Performance Boost in Novel CBAI/SNMO Double Perovskite Solar Cells via GO-Induced Back Surface Field Optimization
Abstract
This investigation presents a comprehensive SCAPS-1D and machine-learning-assisted investigation of four environmentally benign double-perovskite solar cell architectures: Device-I (Cs 2 BiAgI 6 /WS 2 /FTO), Device-II (Sm 2 NiMnO 6 /WS 2 /FTO), Device-III (Sm 2 NiMnO 6 / Cs 2 BiAgI 6 /WS₂/FTO), and Device-IV (GO/Sm 2 NiMnO 6 /Cs 2 BiAgI 6 /WS 2 /FTO). Systematic simulation demonstrates that integrating both Sm 2 NiMnO 6 and Cs 2 BiAgI 6 into a dual-absorber configuration (Device-III) significantly improves light harvesting, band alignment, and charge separation compared to the single-absorber reference devices. The inclusion of a graphene oxide (GO) back-surface-field layer in Device-IV further suppresses interfacial recombination, boosts hole reflection, and strengthens the built-in electric field, enabling the highest performance with V OC = 1.16 V, J SC = 35.72 mA/cm², FF = 79.62%, and PCE = 32.99%. The study reveals that absorber defect density, acceptor concentration, and interface trap states strongly dictate recombination losses across all structures.
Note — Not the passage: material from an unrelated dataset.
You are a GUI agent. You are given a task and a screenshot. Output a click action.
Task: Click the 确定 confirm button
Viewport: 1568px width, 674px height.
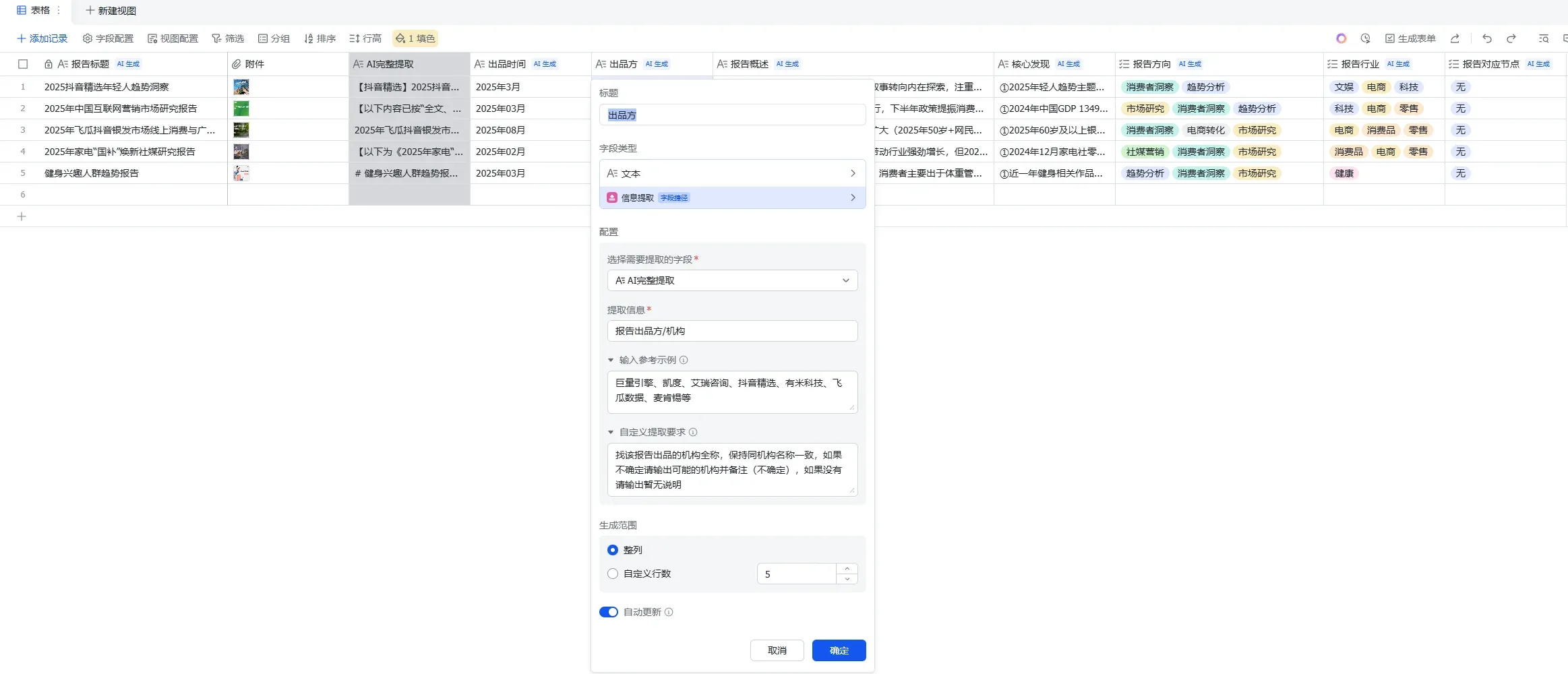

To accelerate optimization, ensemble machinelearning models (Random Forest, Gradient Boosting, and XGBoost) trained on extensive SCAPS-generated datasets achieve excellent prediction accuracy (R² > 0.98), while SHAP interpretability identifies absorber defect density and electron affinity as the dominant parameters influencing device efficiency. The combined physics-based and data-driven workflow provides clear, quantitative design rules for high-performance, eco-friendly doubleperovskite solar cells and establishes a versatile path toward scaling next-generation, ecofriendly photovoltaic technologies.